Valor é pago a menores de 18 anos cuja renda familiar per capita seja igual ou inferior a um quarto do piso nacional
Feminicídio: dependentes das vítimas têm direito a benefício do INSS — Foto: Freepik Dependentes de vítimas de feminicídio têm direito a pensão especial do INSS de um salário mínimo (R$ 1.621). A concessão do benefício foi regulamentada pelo Instituto Nacional do Seguro Social (INSS) por meio da Portaria 1.961.
De acordo com as regras, o valor é pago a menores de 18 anos cuja renda familiar per capita (por pessoa da família) seja igual ou inferior a um quarto do salário mínimo (R$ 405,25).

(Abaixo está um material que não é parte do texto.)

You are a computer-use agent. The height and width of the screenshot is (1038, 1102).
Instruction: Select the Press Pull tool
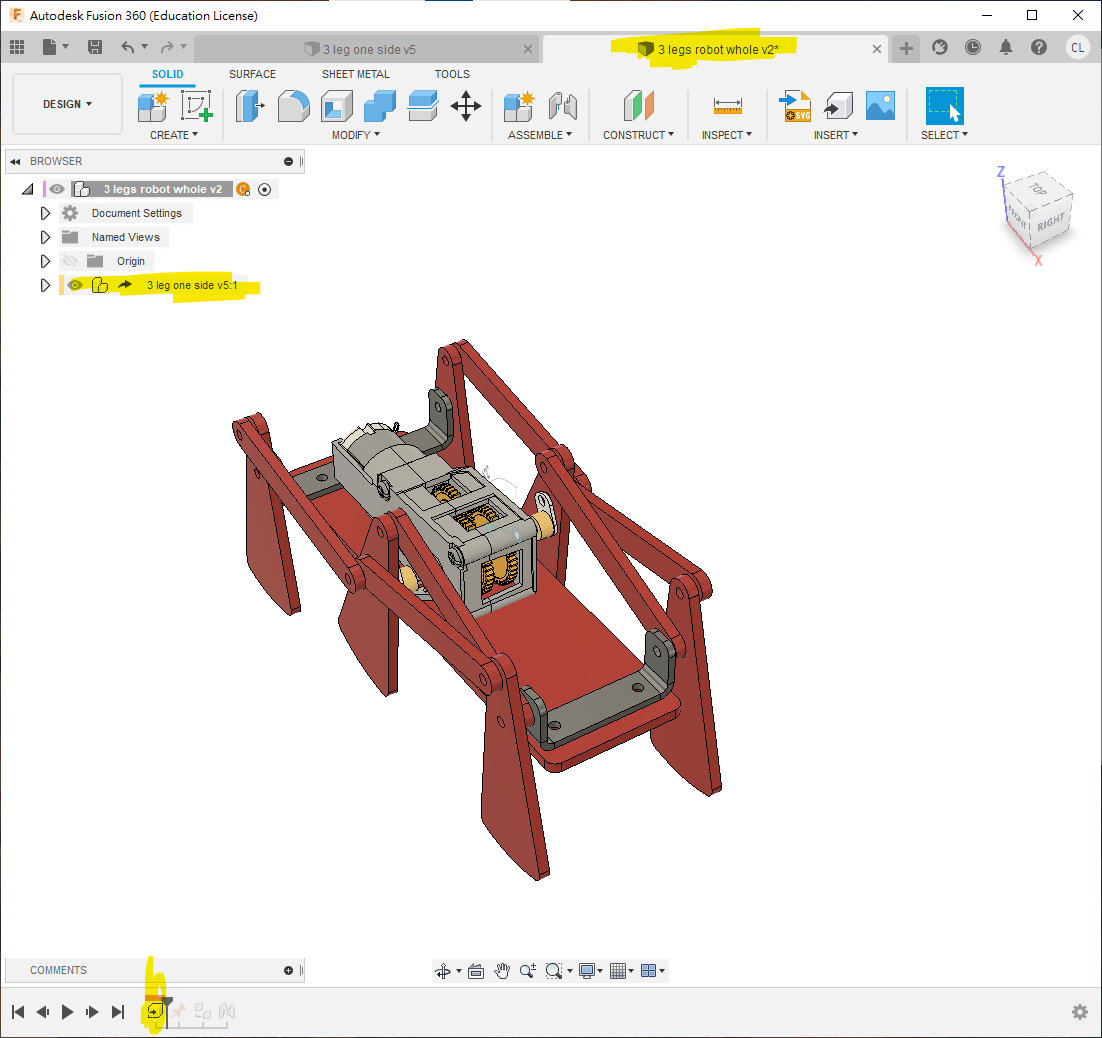250,105
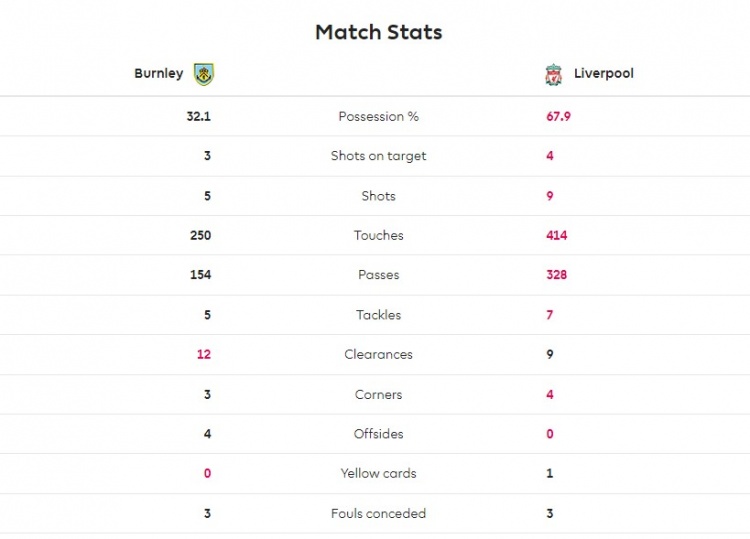Image resolution: width=750 pixels, height=539 pixels.
Task: Select the Shots on target label
Action: [378, 156]
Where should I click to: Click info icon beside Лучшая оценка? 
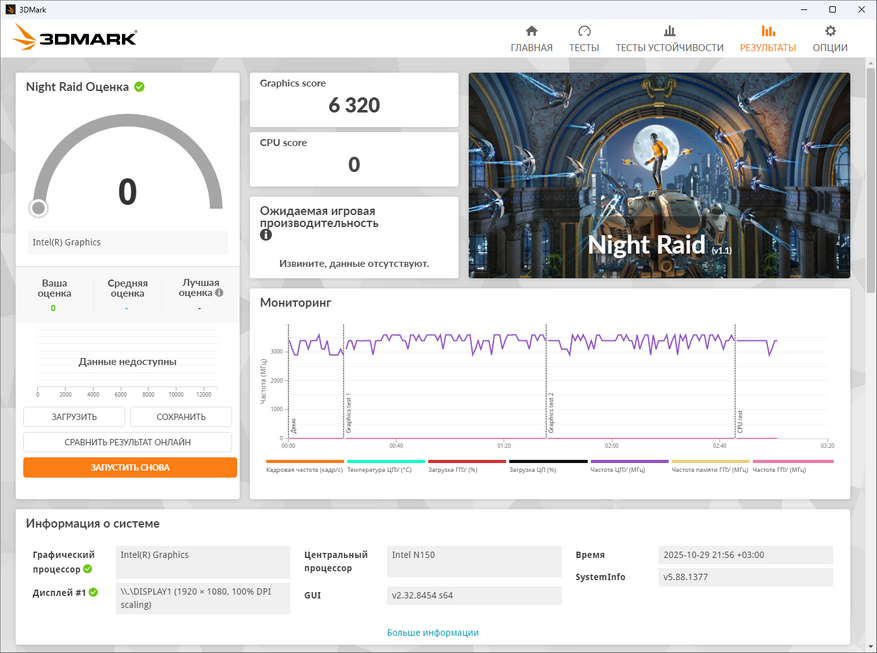[x=219, y=293]
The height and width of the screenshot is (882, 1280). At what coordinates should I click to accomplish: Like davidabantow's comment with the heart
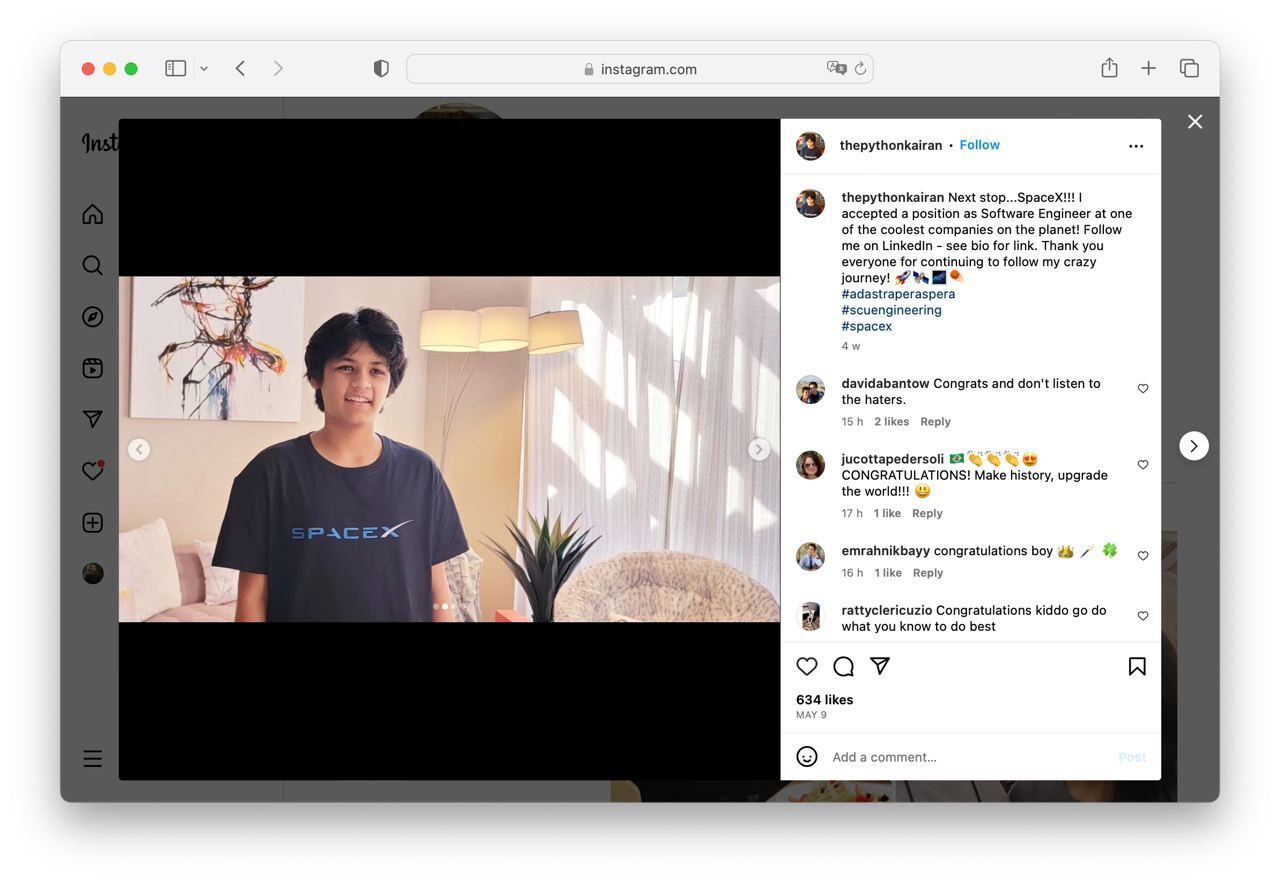(x=1142, y=389)
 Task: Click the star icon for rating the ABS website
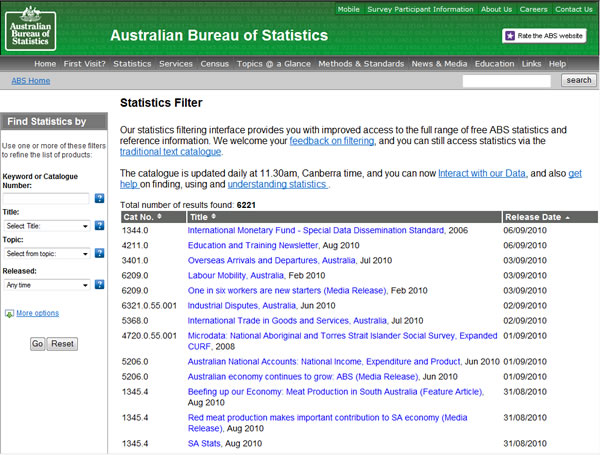point(511,36)
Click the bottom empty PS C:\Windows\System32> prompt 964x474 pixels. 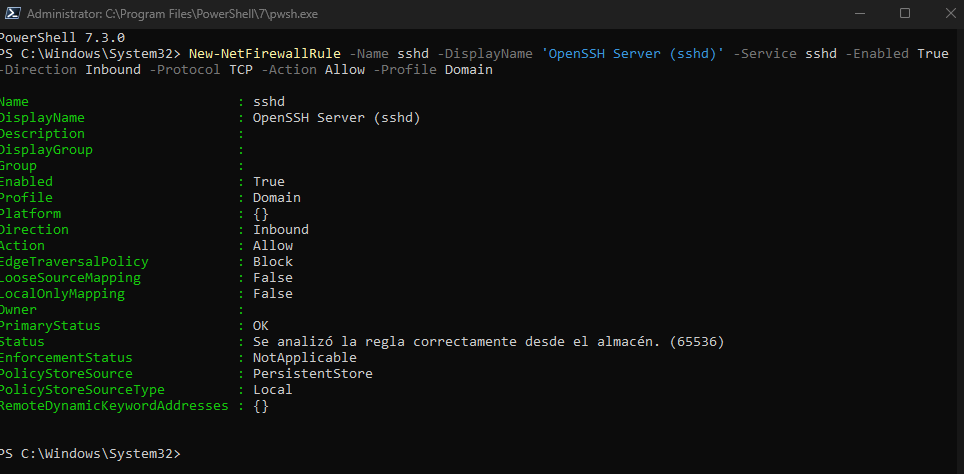[x=90, y=454]
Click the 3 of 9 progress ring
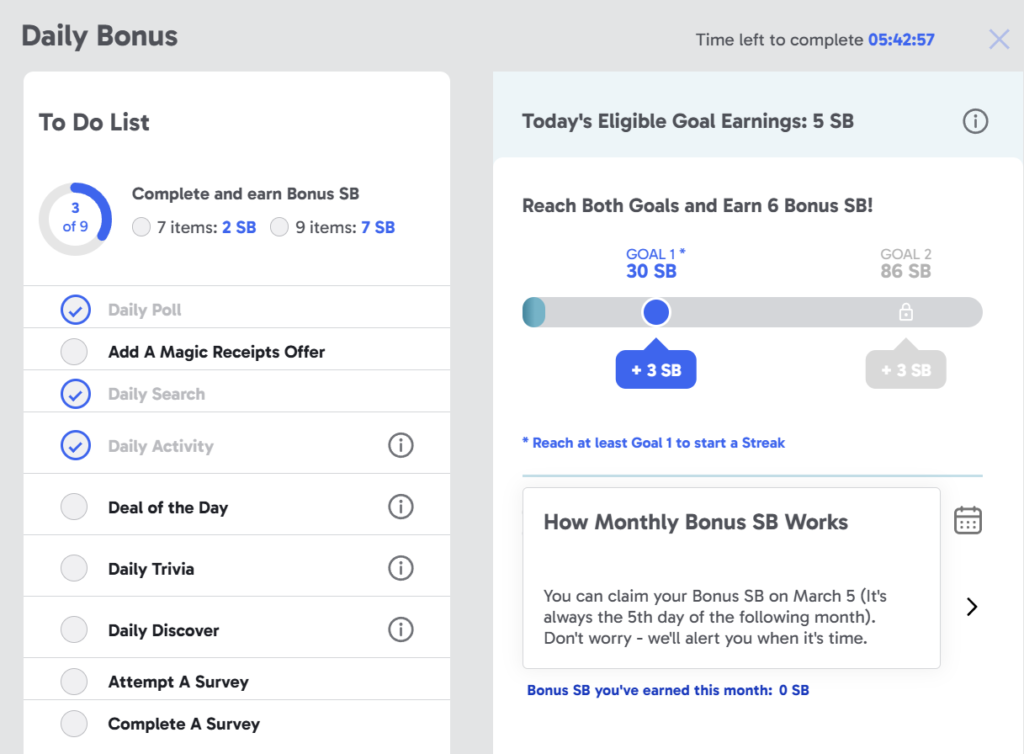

O benefício poderá ser pago a filhos biológicos, enteados, menores sob guarda e tutelados que comprovem dependência econômica em relação à vítima, que pode inclusive ser uma mulher transgênero alvo de violência seguida de morte.
Como é feito o pedido
O pedido de pensão especial deve ser feito pelo representante legal do menor, com a apresentação dos documentos pessoais do dependente, como RG e CPF, a inscrição atualizada da família no Cadastro Único de Programas Sociais do Governo Federal (CadÚnico) e um documento que comprove o crime de feminicídio: seja o auto de prisão em flagrante, o inquérito policial, a denúncia do Ministério Público, a prisão preventiva ou a decisão judicial.
Esse representante legal, no entanto, não pode ser o autor, o coautor ou um participante do crime. O INSS esclarece ainda que, no caso de acolhimento institucional, os menores podem ser representados pelo dirigente da instituição que os acolheu.
A solicitação pode ser feita pelo site ou pelo aplicativo Meu INSS, além da central telefônica 135.
Dúvidas
Dúvidas podem ser esclarecidas em agências do INSS ou nos Centros de Referência de Assistência Social (Cras), vinculados às prefeituras, que também são responsáveis pela atualização do CadÚnico.